Danny Thompson and Greg Richeson claim in the lawsuit that Petersburg police officers in separate 2013 investigations obtained search warrants and seized property from their homes and did not return it for years.

Thompson said his belongings have since been returned but Richeson is still waiting for the return of his possessions, ( ) reported Monday.

The lawsuit challenges the secrecy of search warrants for law enforcement investigations that do not result in criminal charges. If it ends up going to trial, the case will not go before a jury until next year.

Attorney Fred Triem argued in late July that the suit should be a class action, saying hundreds of other people in Alaska have faced the same situation.

“Their stuff has been taken away and they cannot get the warrant file or access to it because the only way they can get access is if the police filed a criminal case as a result of the warrant based on information they obtained when they served the warrant, then but only then the defendant can go in and see his warrant file,” he said. “Otherwise it remains sealed.”

Attorneys for the state and Petersburg borough counter that Richeson’s items have not been returned because he is the target of an ongoing investigation by the Petersburg Police Department. Triem disputes that. As for Thompson, charges were forwarded to the Juneau district attorney’s office in 2015 but dismissed by the office and his property was returned.

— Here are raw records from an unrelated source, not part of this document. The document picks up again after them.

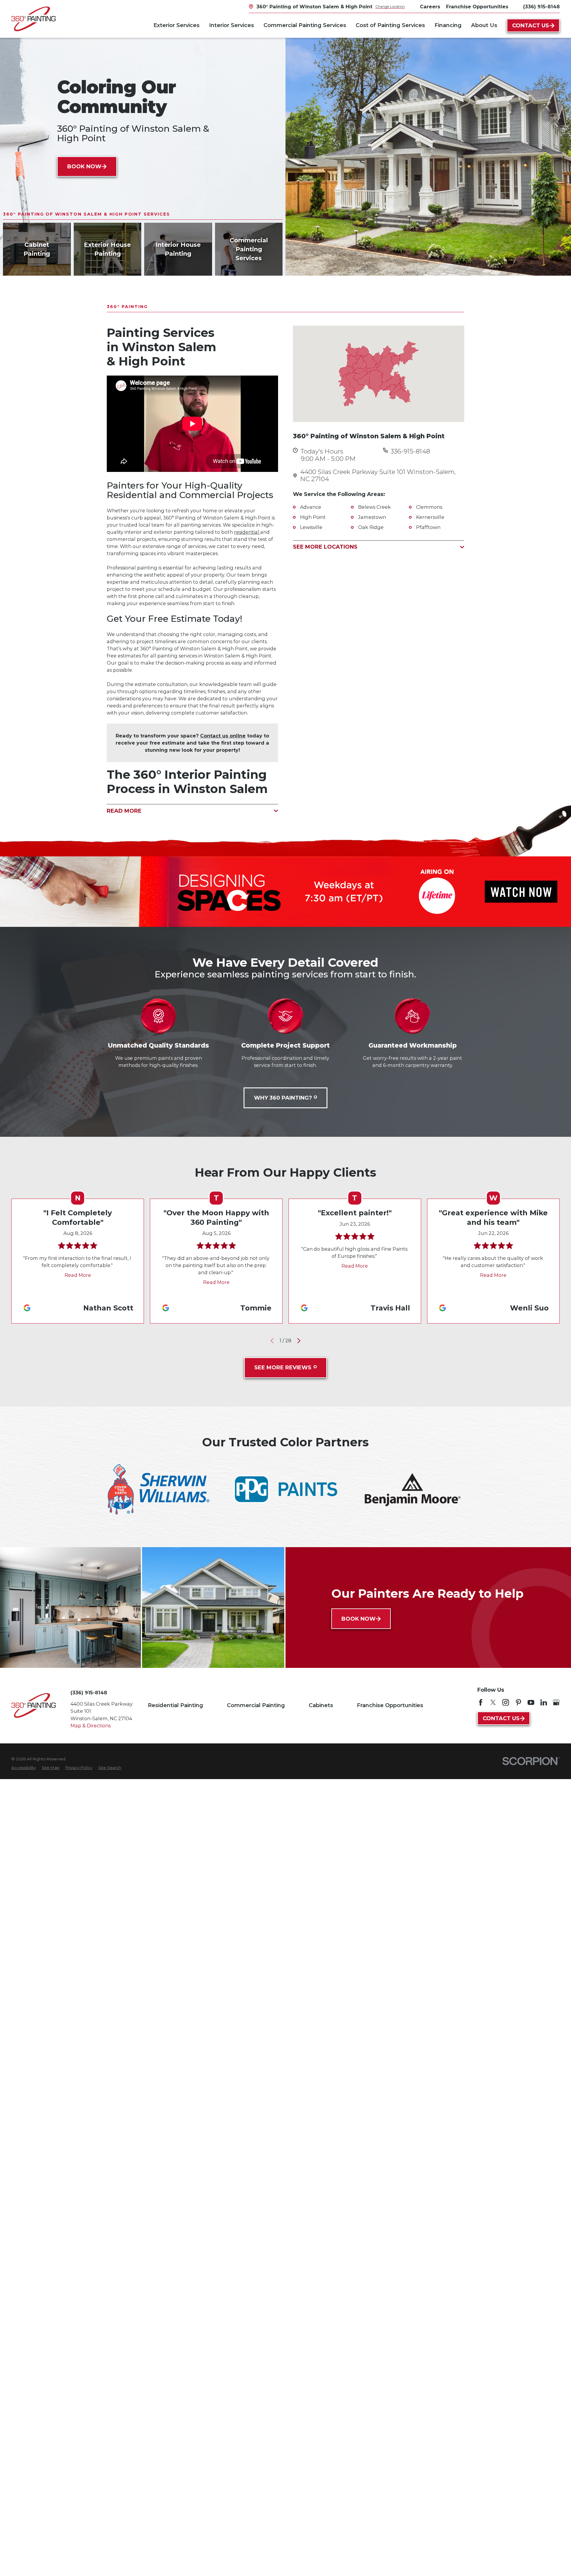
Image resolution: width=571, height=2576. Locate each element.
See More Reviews (282, 1367)
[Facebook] (480, 1702)
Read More (78, 1275)
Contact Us (530, 25)
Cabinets (321, 1705)
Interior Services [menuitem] (231, 25)
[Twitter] (493, 1702)
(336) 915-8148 (541, 6)
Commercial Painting (256, 1705)
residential (247, 532)
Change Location (390, 6)
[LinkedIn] (543, 1702)
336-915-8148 (410, 451)
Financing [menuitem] (448, 25)
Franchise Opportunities (390, 1705)
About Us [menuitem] (484, 25)
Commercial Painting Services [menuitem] (304, 25)
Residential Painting (175, 1705)
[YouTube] (531, 1702)
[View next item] (299, 1340)
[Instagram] (505, 1702)
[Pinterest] (518, 1702)
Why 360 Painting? (283, 1098)
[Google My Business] (556, 1702)
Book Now (84, 166)
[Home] (33, 19)
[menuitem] (23, 1767)
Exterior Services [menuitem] (176, 25)
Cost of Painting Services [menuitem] (390, 25)
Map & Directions (90, 1726)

Alaska law requires police to obtain search warrants from judges or magistrate judges that spell out the reasons for the warrant. Police are required to give owners of seized property seized copies of warrants, copies of supporting affidavits justifying the warrants and receipts for seized property. Police are also required to make inventories of seized property.

Search warrants become part of the public record when criminal cases are filed in court. However, according to the state’s court rules, search warrants, affidavits, receipts and inventories are kept sealed, and not part of the public record for four years if no criminal cases are filed. People whose property is seized can request inventories of those items but judges must approve requests for the information records to be unsealed.

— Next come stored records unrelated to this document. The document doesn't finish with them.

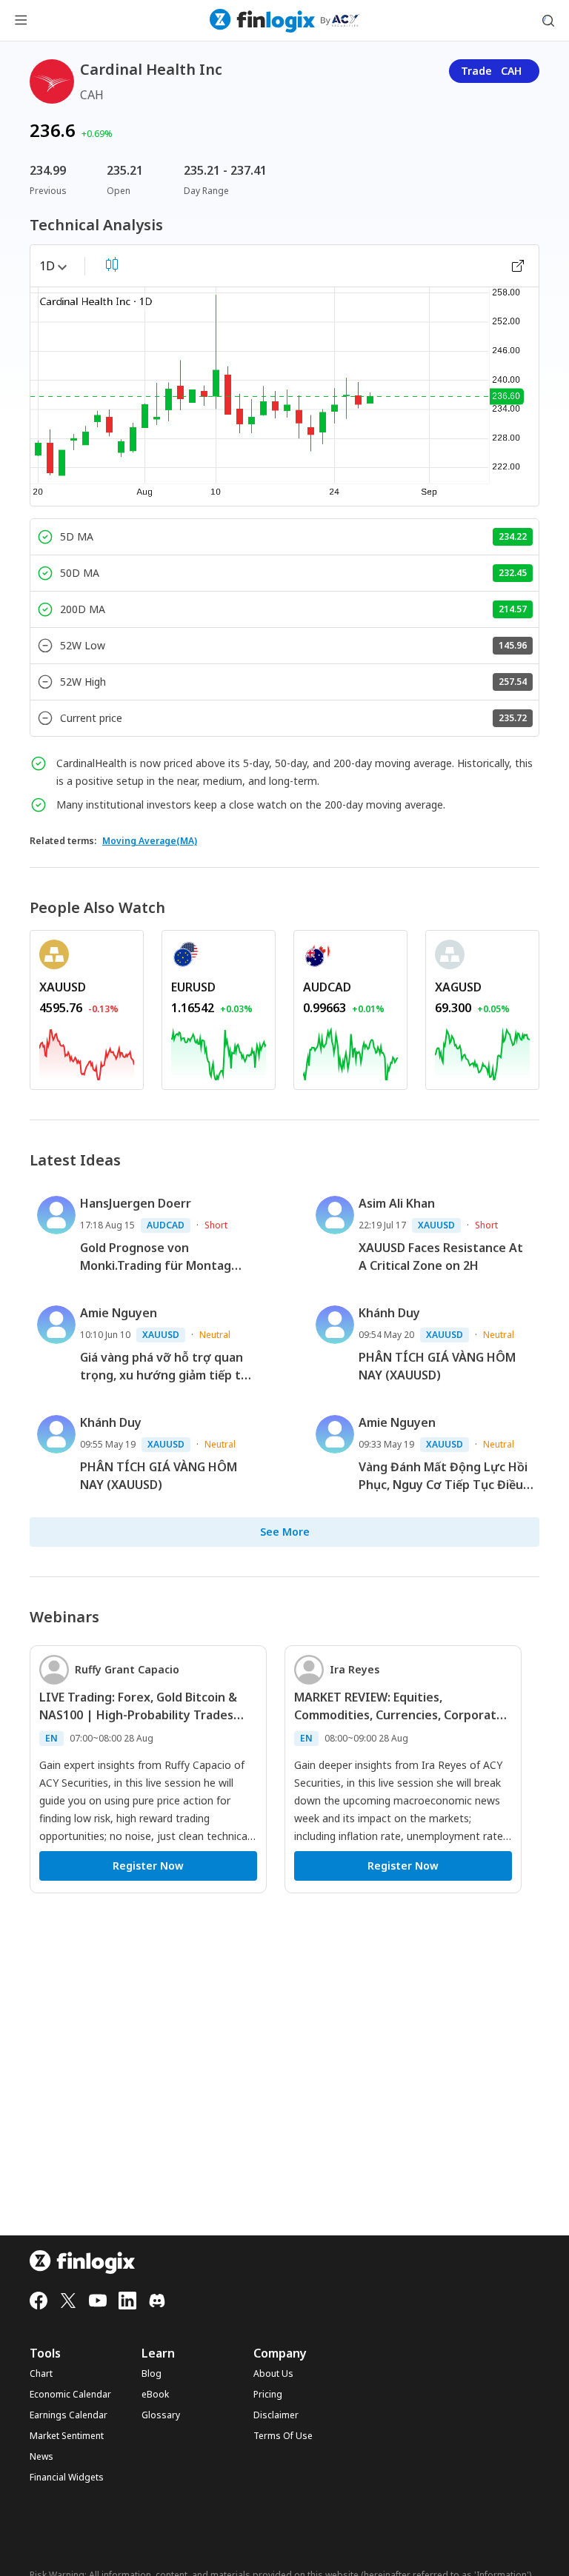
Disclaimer (276, 2415)
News (41, 2457)
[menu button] (21, 21)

The plaintiffs are seeking disclosure of court files in all search warrants and argue that Alaska’s court rules violate of the state’s constitution.

The defendants are the Petersburg borough, local police officer Kalin Rosse and the Southeast Alaska Cities Against Drugs or SEACAD. That’s a cooperative drug enforcement effort involving the Alaska State Troopers and police departments around Southeast. Also named are former Sitka police chief Sheldon Schmitt and Chris Russell of the Alaska State Troopers for their administrative role with SEACAD.

A jury trial had been scheduled for August but was rescheduled for February.